Cumhurbaşkanı ve AKP Genel Başkanı Recep Tayyip Erdoğan, Ziraat Bankası'nın Simit Saray'ın yüzde 51 hissesini aldığına dair tartışmalara değindi. Erdoğan, "Bir ara gündeme geldi ama böyle bir şeyi şu anda düşünmüyoruz. Ziraat'in Simit Sarayı'nı almasını tasvip etmem mümkün değil" ifadesini kullandı.
Erdoğan'ın dün (17 Aralık 2019) Küresel Mülteci Konferansı'na gittiği Cenevre'de gazetecilere yaptığı açıklamaların detayları öğrenildi.
Erdoğan, "İncirlik ve Kürecik Üssü kapatılır mı?" sorusuna, "Gerekirse ikisi birden kapanır" diye yanıt verdi. Ana muhalefet partisi CHP Genel Başkanı Kemal Kılıçdaroğlu'nun itidal çağrısına da yanıt evren Erdoğan, "Eğer bu ülkenin değerlerine saygı duyuyor, bu ülkenin geleceği için biz de bir şey katalım diyorsanız o zaman atılan bu adımlarda bize itidali nerede tavsiye edeceğinizi iyi düşünün. Bana kalsa bunlar bize terörle mücadelede de itidal tavsiye edecekler. Hâlâ daha ediyorlar. Biz nerede itidalli davranacağımızı, nerede kararlı adımlar atacağımızı gayet iyi biliyoruz" dedi.
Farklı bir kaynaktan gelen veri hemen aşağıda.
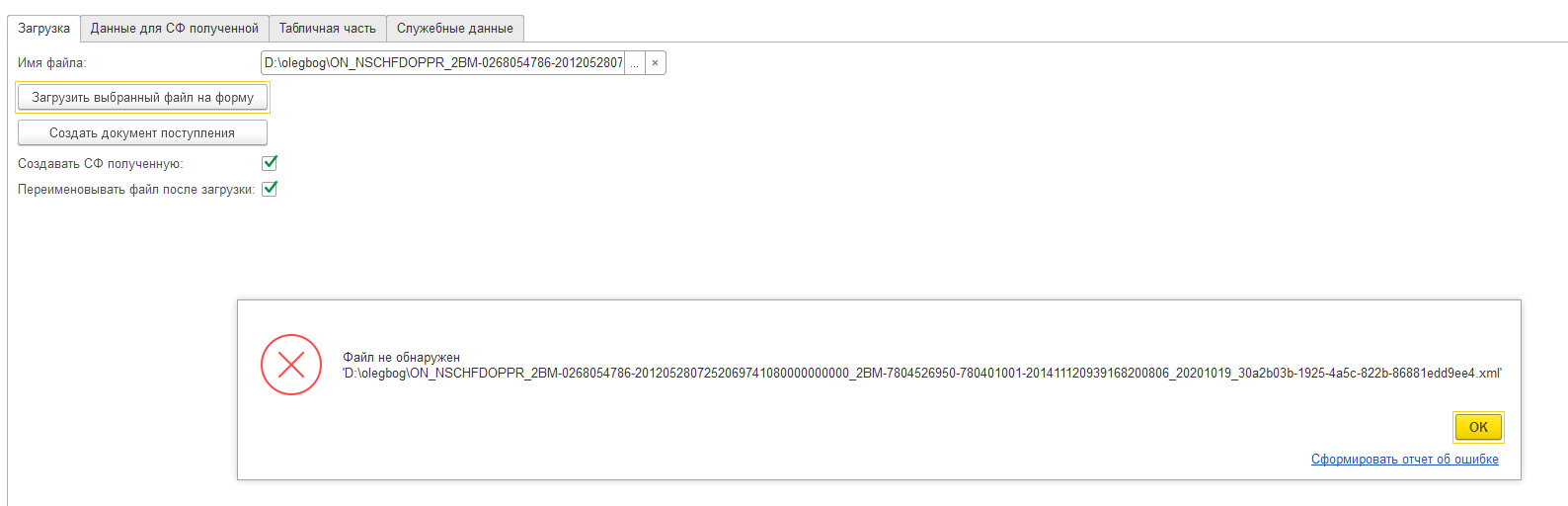Confirm the error dialog with OK
Viewport: 1568px width, 506px height.
(1478, 427)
Türkiye-Libya anlaşması sonrasında KKTC'ne insansız hava araçlarının yerleştirilmesine ilişkin de konuşan Erdoğan, "Buraların gerekirse sayısını artırırız. Daha da fazla artırma durumu söz konusu olabilir. İhtiyaca göre her şey her an değişebilir. Bunun yanında Libya bu tür ihtiyaçları kendisi de karşılıyor. Askeri güvenlik ve İş Birliği Anlaşması aramızdaki dayanışmayı daha da güçlü kılacak" ifadelerini kullandı. Öte yandan sözlerinin devamında Geçitkale'ye inen insansız hava araçlarının konumu ve işlevine de değinen Erdoğan, "Bu süreci de aynı hızla devam ettireceğiz" diyerek devamının geleceğinin altını çizdi. Erdoğan devamında, "Herhalde bundan sonra Sayın Kılıçdaroğlu, 'Doğu Akdeniz'de var mıyız, yok muyuz' demez umarım. Bu kadar uzun bir kıyı şeridine sahip olan Türkiye'nin oralarda olmaması söz konusu olabilir mi? Ama bunların hayatından askeri, güvenlik gelmiş geçmiş değil. Buna çok uzaklar ama alışacaklar" ifadelerini kullandı.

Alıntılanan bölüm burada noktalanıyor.